Sono sempre stato propenso ai particolari: non mi occorre guardare per vedere, di questo se ne accorgono in fretta pure i miei alunni, il che serve a loro per non farsi sgamare. È che la mente registra immagini anche senza porvi la dovuta attenzione e poi ci ritorna con la memoria, sì da rinvenire qualcosa che si è trascurato in precedenza. Quando un oggetto cambia posizione non se ne accorge subito, ma nota la stonatura; a ciò aggiungo la tendenza all’essere spesso più attento alle zone periferiche del campo visivo che a quelle centrali: non è l’insieme però che resta impresso, ma il particolare o la somma di particolari.
Mi accorsi in fretta di questa mia attitudine perché mi capitava spesso di ricordare cose che chi aveva vissuto con me determinate situazioni o aveva dimenticato o, meglio, non aveva notato: con tutto che il prospetto generale sfuggiva sempre a me e non ai contingenti compagni.
E non ha nulla a che vedere con l’osservazione: ripeto, non conta il guardare, per quanto sia attento o superficiale: la chiave è il vedere. Si può osservare per ore una scena, un paesaggio, una persona… e non vederne veramente nulla: oh, beh, sapremmo descriverne i tratti, ma, dentro di noi, nessun lacerto veramente essenziale. Ed io per guardare guardo, ma so che lo sto facendo o per esigenza, o per distrazione, o per abitudine, o semplicemente perché se non lo fai magari vai a sbattere da qualche parte. Ricordo un episodio emblematico: entrai in SP un mattino qualunque di due estati fa; girai un po’ davanti al bancone con la cassa sentendomi a disagio senza sapere il perché: considerai il generale: forse il viaggio, forse l’aria di quel negozio, mai così pura… o forse c’era nel mio campo visivo qualcosa che non andava, così guardai.

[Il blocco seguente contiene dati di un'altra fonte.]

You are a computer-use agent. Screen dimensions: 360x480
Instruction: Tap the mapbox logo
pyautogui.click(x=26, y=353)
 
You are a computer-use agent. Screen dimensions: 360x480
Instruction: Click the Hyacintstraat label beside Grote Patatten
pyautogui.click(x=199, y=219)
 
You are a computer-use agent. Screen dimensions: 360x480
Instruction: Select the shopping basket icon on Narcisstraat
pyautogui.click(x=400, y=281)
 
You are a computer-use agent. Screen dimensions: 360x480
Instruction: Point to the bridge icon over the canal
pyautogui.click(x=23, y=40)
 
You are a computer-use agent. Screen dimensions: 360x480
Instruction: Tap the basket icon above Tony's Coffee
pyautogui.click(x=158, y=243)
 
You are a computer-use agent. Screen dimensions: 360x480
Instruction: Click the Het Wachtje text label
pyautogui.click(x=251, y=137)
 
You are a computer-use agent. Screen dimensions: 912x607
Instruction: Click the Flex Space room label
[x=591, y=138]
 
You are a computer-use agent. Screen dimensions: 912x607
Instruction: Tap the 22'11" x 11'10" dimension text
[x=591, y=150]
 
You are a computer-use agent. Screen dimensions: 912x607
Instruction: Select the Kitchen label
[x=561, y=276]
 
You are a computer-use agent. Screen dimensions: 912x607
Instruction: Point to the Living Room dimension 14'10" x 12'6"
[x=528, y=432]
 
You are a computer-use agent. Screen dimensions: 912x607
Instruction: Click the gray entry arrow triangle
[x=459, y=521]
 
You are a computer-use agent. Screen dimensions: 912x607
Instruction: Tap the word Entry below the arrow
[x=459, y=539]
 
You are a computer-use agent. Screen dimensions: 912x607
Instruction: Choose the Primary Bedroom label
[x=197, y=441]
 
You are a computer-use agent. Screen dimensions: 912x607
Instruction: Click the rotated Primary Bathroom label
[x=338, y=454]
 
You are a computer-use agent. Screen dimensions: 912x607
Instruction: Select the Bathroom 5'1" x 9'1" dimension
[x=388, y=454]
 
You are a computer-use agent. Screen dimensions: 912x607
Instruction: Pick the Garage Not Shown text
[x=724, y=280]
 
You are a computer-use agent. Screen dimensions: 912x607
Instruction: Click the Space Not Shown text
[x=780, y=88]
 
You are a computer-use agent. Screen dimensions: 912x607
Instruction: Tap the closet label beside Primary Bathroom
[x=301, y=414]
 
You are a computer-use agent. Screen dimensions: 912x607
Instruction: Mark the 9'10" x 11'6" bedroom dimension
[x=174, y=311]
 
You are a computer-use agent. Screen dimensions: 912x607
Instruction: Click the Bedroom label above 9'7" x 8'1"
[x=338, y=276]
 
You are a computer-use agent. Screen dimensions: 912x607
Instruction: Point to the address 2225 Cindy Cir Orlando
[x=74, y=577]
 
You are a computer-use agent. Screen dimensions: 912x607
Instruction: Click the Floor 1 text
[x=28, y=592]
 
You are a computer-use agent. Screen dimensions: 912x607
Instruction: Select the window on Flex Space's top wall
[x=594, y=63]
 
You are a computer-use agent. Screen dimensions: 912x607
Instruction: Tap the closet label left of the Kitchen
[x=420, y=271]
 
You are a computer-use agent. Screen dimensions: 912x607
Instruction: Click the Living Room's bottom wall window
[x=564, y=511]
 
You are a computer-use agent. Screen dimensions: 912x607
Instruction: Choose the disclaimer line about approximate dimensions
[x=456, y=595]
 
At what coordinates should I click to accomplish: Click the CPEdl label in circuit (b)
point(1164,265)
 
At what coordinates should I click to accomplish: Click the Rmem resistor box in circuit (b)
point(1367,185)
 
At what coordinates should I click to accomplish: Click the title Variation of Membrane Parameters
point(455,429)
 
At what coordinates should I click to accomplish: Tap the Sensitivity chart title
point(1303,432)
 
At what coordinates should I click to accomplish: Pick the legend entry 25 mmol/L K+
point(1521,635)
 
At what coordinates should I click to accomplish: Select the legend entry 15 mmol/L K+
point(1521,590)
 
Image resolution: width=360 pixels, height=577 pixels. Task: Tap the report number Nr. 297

In alto, sopra la passerella che conduceva al reparto montagna, sulla parete, c’era l’esposizione degli zaini curata da me con obbligata attenzione qualche giorno prima: in apparenza tutto a posto, eppure… feci scorrere l’occhio lungo tutte e due le file degli zaini, dai più voluminosi ai meno, e poco dopo la metà mi si schiarì il mistero: mancava uno zaino; qualcuno, dopo la vendita, aveva coperto il buco con un esemplare già in esposizione, quindi doppio, mentre il modello giusto era ancora in magazzino. Indicai col dito la zona e dissi: -chi ha venduto lo zaino? Risero di me un po’, ma da allora si accorsero della mia attenzione ai particolari. Io noto ciò che non sembra mi abbia colpito, né a chi mi sta accanto, né spesso a me stesso: poi ci ripenso e la fotografia mi riappare alla mente e, questo è molto importante, capisco il perché l’ho memorizzata.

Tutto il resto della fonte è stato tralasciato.